_Given request 1_. Could you rewrite the Beatles album review starting with "Review Summary: Dreadfully" and going on through "still last today.", putting "Flower Power summer" in place of "Summer of Love"?
_Given request 2_. Does each statement agree with the Beatles album review? Answer yes or no for each, quoting the deciding words. (a) Revolver came out in 1966. (b) "Yellow Submarine" opens Revolver. (c) The reviewer finds the follow-up to Revolver original.

_Selected passage_.
-*-
Review Summary: Dreadfully over-rated, during this 40th anniversarry of the Summer of Love, it's time to re-evaluate the album most easily associated with that movement.
The Beatles were the single most influential rock group in history. With every leap the Beatles made, society took it with them. From their outspoken frankness on the issue of drugs in public to their studio experimentation on their later albums, it seems everything the Beatles did had a profound effect on our culture, the effects of which still last today.
With the release of Revolver in 1966, the Beatles solidified themselves, once again, as the most inventive group in rock n' roll. Though they played a bit with psychedelic textures on their previous album, Rubber Soul, the Beatles really broke through with Revolver. From the opening hard-rocker "Taxman," cynical of government and the concept of taxes, to the children-friendly "Yellow Submarine," to the album closing "Tomorrow Never Knows," the beginning of the psychedelic explosion of the late Sixties, the album was nothing if not revolutionary. This left a lot of expectation for their follow-up, expectations which unfortunately, the music establishment believed had been met. The album is an unoriginal, pretentious, boring experience.
-*-
_Supplied material_.
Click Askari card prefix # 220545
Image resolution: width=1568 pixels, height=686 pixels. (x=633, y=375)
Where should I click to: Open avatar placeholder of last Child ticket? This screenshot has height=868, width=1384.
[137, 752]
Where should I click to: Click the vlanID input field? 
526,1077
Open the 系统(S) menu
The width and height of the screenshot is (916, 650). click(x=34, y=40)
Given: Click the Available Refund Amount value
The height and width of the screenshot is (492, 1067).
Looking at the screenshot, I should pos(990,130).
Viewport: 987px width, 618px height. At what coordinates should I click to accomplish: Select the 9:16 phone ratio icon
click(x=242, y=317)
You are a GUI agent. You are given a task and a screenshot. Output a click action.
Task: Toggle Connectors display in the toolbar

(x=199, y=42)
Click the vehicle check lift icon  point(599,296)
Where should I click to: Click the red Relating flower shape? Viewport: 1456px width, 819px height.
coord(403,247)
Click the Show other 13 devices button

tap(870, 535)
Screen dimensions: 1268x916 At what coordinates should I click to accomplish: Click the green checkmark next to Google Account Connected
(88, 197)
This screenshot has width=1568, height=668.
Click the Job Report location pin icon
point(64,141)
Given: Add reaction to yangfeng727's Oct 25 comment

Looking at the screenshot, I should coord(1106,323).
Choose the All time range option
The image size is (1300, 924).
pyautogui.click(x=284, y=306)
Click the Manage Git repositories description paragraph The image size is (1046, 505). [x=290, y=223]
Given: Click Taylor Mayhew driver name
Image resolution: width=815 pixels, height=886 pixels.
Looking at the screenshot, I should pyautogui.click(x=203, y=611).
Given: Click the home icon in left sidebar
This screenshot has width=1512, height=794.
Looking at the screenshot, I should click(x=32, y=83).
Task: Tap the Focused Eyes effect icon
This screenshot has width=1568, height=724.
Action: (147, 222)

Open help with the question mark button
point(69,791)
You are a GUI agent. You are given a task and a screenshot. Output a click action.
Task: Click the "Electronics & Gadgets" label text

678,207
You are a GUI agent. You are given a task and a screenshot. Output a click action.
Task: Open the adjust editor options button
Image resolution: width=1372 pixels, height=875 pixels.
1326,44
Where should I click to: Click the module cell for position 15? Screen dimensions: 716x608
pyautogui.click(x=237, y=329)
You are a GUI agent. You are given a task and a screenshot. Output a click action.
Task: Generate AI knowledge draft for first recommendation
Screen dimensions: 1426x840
-*-
_Correct output 1_.
Review Summary: Dreadfully over-rated, during this 40th anniversarry of the Flower Power summer, it's time to re-evaluate the album most easily associated with that movement.
The Beatles were the single most influential rock group in history. With every leap the Beatles made, society took it with them. From their outspoken frankness on the issue of drugs in public to their studio experimentation on their later albums, it seems everything the Beatles did had a profound effect on our culture, the effects of which still last today.

_Correct output 2_.
(a) Yes: "With the release of Revolver in 1966"
(b) No: "From the opening hard-rocker "Taxman,""
(c) No: "The album is an unoriginal, pretentious, boring experience."